While conversion rates of landing pages don’t tell the whole story, landing page conversion rates should be monitored.

What’s considered an “above average” conversion rate? That really all depends on the buyer's persona and where that buyer is within the buyer’s journey.

When discussing landing page performance and metrics, many often wonder how to estimate the number of required landing pages.

The simplest estimation? You need a landing page for each buyer person and the buyer’s journey stage combination.

But that’s really just the minimum starting point.

You can drive 12 times more leads by scaling to 40+ landing pages compared to companies with only a handful of landing pages (Source: HubSpot State of Inbound Marketing Report).

Let that sink in for a moment. Suppose your data center currently has, for example, just two landing pages, and you generate about 20 leads per month by building out a few dozen more landing pages. In that case, your monthly leads generated may increase 12x or up to 240 leads generated monthly.
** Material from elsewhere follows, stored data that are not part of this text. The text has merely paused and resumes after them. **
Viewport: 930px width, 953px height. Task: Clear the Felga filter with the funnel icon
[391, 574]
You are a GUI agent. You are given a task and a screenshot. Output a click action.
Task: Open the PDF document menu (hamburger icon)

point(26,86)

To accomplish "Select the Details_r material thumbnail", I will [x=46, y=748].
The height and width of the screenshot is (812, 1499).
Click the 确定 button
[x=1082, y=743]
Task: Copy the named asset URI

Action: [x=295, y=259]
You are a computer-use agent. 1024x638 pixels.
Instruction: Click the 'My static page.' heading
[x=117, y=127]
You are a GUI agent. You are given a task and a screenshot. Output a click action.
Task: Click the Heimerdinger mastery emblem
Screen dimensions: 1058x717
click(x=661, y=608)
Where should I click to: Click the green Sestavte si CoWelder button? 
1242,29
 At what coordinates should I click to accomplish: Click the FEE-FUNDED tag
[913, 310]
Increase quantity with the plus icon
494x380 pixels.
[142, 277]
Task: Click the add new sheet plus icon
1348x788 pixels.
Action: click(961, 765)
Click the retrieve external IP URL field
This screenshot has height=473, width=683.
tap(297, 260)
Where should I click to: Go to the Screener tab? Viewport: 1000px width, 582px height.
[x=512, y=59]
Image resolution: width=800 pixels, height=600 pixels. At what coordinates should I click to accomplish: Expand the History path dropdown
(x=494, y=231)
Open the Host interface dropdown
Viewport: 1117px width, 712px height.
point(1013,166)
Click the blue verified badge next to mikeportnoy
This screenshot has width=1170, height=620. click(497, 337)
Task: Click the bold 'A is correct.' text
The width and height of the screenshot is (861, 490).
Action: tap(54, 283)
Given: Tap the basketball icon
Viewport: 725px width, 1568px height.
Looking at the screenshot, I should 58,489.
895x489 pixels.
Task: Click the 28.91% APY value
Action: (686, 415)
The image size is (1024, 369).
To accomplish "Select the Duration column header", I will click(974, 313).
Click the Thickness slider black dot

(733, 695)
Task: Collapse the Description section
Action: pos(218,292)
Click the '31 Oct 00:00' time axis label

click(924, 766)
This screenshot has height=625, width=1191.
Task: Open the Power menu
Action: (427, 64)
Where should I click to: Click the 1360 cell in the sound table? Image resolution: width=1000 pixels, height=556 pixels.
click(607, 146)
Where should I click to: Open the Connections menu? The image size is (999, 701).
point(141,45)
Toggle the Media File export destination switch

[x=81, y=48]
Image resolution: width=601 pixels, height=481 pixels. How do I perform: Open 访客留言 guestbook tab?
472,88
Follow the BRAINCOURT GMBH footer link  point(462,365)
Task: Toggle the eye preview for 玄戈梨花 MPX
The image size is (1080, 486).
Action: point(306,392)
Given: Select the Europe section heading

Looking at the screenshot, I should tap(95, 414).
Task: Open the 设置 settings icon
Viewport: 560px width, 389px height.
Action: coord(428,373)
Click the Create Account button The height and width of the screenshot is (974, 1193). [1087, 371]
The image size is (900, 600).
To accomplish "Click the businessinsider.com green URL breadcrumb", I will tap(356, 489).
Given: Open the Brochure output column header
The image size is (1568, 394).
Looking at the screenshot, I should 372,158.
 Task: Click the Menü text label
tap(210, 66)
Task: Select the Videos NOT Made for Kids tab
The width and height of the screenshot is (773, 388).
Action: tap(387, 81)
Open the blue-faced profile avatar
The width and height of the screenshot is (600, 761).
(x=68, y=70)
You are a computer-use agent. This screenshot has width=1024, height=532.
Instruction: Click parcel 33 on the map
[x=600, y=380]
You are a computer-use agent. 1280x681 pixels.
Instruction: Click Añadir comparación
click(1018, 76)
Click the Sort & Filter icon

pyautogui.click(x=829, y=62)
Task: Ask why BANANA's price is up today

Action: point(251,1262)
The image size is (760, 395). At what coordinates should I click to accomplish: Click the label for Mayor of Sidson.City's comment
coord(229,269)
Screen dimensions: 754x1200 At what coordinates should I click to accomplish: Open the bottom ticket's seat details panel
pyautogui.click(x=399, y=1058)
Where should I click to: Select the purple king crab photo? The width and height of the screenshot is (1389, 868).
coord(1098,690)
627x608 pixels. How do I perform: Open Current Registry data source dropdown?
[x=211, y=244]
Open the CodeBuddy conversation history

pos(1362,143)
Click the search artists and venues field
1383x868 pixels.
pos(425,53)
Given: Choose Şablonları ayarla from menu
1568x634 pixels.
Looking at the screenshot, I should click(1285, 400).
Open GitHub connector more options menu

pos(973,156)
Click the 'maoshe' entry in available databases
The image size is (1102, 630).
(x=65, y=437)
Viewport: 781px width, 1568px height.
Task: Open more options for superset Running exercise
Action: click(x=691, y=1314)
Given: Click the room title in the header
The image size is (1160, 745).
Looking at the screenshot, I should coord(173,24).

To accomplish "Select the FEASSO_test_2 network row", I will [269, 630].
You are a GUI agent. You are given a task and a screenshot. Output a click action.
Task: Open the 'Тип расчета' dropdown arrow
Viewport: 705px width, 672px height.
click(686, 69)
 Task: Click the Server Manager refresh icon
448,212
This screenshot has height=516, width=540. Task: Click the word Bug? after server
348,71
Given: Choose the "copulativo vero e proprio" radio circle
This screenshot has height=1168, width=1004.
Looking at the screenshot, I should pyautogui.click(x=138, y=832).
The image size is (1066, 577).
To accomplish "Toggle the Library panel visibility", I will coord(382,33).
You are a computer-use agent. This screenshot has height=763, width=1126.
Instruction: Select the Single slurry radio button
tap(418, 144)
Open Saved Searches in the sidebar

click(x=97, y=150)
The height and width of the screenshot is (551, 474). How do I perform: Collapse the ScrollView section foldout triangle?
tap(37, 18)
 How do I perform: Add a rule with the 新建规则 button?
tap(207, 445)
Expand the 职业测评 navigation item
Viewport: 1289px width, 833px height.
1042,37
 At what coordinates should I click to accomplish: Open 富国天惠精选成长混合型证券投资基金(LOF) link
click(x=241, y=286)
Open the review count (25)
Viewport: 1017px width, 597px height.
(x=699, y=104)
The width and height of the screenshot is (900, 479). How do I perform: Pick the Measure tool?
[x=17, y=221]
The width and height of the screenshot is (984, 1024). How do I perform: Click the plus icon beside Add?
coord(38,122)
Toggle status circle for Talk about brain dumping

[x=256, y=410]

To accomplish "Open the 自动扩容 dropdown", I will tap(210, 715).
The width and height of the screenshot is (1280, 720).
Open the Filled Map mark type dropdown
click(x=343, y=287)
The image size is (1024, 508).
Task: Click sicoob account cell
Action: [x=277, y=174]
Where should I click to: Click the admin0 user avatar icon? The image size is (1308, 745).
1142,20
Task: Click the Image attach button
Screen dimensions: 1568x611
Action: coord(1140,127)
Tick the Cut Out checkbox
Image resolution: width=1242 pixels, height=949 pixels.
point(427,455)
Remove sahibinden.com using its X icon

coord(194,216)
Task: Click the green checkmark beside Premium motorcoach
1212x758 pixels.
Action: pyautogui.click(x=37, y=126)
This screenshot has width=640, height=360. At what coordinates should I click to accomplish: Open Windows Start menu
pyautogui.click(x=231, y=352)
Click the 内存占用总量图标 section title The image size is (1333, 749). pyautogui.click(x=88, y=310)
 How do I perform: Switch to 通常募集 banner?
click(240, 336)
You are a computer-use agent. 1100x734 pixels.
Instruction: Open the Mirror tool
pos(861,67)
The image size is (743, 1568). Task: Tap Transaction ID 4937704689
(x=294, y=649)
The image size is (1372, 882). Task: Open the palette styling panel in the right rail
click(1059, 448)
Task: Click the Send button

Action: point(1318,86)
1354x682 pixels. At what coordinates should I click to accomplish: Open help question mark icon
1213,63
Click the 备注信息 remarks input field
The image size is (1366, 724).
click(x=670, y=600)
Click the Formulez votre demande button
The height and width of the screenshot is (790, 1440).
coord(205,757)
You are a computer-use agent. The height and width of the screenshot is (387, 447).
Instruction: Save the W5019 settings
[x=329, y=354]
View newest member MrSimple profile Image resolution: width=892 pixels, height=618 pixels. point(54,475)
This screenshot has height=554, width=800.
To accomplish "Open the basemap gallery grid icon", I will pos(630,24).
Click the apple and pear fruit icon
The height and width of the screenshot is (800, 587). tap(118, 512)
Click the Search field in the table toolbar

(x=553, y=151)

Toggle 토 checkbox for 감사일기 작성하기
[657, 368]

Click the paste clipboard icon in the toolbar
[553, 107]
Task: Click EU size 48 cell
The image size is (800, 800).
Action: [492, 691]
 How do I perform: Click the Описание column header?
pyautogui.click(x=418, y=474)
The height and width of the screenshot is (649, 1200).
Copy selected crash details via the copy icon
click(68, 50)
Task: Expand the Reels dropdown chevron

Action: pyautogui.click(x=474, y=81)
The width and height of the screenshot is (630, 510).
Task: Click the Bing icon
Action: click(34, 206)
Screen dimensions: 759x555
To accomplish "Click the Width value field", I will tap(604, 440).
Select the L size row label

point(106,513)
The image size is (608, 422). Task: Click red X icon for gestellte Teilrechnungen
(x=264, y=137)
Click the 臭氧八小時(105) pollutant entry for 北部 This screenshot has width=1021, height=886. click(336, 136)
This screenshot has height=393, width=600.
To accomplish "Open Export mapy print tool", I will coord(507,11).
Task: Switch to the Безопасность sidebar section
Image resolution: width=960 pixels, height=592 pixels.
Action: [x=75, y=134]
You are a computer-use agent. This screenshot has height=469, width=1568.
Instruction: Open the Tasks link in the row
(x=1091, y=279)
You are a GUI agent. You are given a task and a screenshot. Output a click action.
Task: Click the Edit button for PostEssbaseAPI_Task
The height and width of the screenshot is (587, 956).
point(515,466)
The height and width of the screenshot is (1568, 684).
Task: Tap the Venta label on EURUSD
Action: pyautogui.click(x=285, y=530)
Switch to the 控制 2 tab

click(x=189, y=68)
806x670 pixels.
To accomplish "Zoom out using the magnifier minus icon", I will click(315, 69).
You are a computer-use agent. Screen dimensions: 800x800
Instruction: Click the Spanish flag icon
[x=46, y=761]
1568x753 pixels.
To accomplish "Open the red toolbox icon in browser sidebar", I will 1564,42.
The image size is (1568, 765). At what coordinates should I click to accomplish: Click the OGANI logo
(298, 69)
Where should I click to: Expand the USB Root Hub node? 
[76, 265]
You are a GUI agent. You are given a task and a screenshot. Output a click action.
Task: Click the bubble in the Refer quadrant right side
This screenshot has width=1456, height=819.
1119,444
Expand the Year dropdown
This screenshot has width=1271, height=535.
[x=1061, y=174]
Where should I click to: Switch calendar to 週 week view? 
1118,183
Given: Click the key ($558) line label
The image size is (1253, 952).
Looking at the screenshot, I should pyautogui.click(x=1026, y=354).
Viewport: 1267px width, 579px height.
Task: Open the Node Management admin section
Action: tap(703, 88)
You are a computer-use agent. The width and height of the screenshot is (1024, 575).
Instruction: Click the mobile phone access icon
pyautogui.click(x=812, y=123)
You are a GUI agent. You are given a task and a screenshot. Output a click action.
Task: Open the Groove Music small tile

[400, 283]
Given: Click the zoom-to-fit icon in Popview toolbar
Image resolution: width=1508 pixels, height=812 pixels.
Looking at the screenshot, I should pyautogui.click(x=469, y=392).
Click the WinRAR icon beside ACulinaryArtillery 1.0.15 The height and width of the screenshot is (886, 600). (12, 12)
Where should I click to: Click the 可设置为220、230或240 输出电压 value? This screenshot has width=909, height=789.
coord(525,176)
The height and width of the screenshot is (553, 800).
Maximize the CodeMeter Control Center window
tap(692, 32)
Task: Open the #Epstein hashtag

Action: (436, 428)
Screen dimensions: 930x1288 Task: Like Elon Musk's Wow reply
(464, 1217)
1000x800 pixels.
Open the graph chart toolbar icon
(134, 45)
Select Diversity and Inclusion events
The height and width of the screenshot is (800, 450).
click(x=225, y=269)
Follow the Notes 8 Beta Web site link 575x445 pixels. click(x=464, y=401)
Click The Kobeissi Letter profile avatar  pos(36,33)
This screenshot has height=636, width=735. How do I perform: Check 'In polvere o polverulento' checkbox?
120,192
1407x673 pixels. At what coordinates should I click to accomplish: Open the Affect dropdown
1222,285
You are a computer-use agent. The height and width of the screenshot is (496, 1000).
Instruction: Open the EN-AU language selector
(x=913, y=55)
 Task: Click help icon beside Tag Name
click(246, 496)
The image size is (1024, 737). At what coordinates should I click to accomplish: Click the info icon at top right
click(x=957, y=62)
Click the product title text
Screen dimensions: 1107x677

How would that dramatic growth in qualified leads impact your annual revenue? Keep these lead generation tipping points in mind to really scale up your full-funnel digital marketing and website lead generation.

5. Beware of The HIPPO

It’s very important that you don’t let the HIPPO’s personal use of and personal feelings about mobile, search, or social cloud your judgment about how to reach your ideal buyer personas best.

For example, while your CEO may not be a big fan of or user of LinkedIn, nevertheless, if LinkedIn is a dominant channel for a particular buyer persona that you’re trying to reach, your next-generation data center’s marketing and sales team simply must be growing its reach on LinkedIn and sharing remarkable content on LinkedIn. Period. 

6. Remember That You Are Not Your Target Market

If you have any school-aged children, grandchildren, nieces, or nephews, you may recall a popular animated children’s movie with a very relatable pro-environment storyline: Dr. Seuss’ The Lorax

In the main storyline, the Once-ler character, played by Ed Helms, develops a product called the Thneed -- harvested from trees -- that he believes is a revolutionary new product with dozens of uses. The Lorax, played by Danny DeVito, as guardian of the forest, is adamantly against harvesting the trees and believes no one will buy a Thneed.

After hearing Helms’ planned sales pitch for the Thneed, DeVito fires back, “But nobody is going to buy that thing.”

Helm’s sarcastic response is, “Good to know.” And then he adds, “Well, fortunately, you are not the target market, weirdo.”

It turns out that the Lorax was right. The Once-ler’s sales pitch for the Thneed was completely rejected. He was publicly ridiculed and even had tomatoes hurled at him on the stage in the town center.

But like many product innovators, the Once-ler tried again. And he was rejected again.

And when the Once-ler gives up on the Thneed and concedes that the Lorax was right, a mob of hundreds of buyers shows up at his door, chanting the song in unison, “Everybody Needs a Thneed,” showering the Once-ler with money and advanced orders for the Thneed.

It turned out that the Once-ler knew its buyer persona much better than the Lorax’s wishful thinking. Millions of Thneeds are sold. The Once-ler and his hillbilly family become filthy rich. The forest is completely ravaged, and an environmental apocalypse sets in.

And for the data center CEO, who’s scaling their company with climate change concerns and related regulatory incentives in both their rearview mirror and their road ahead, it’s worth checking out this film.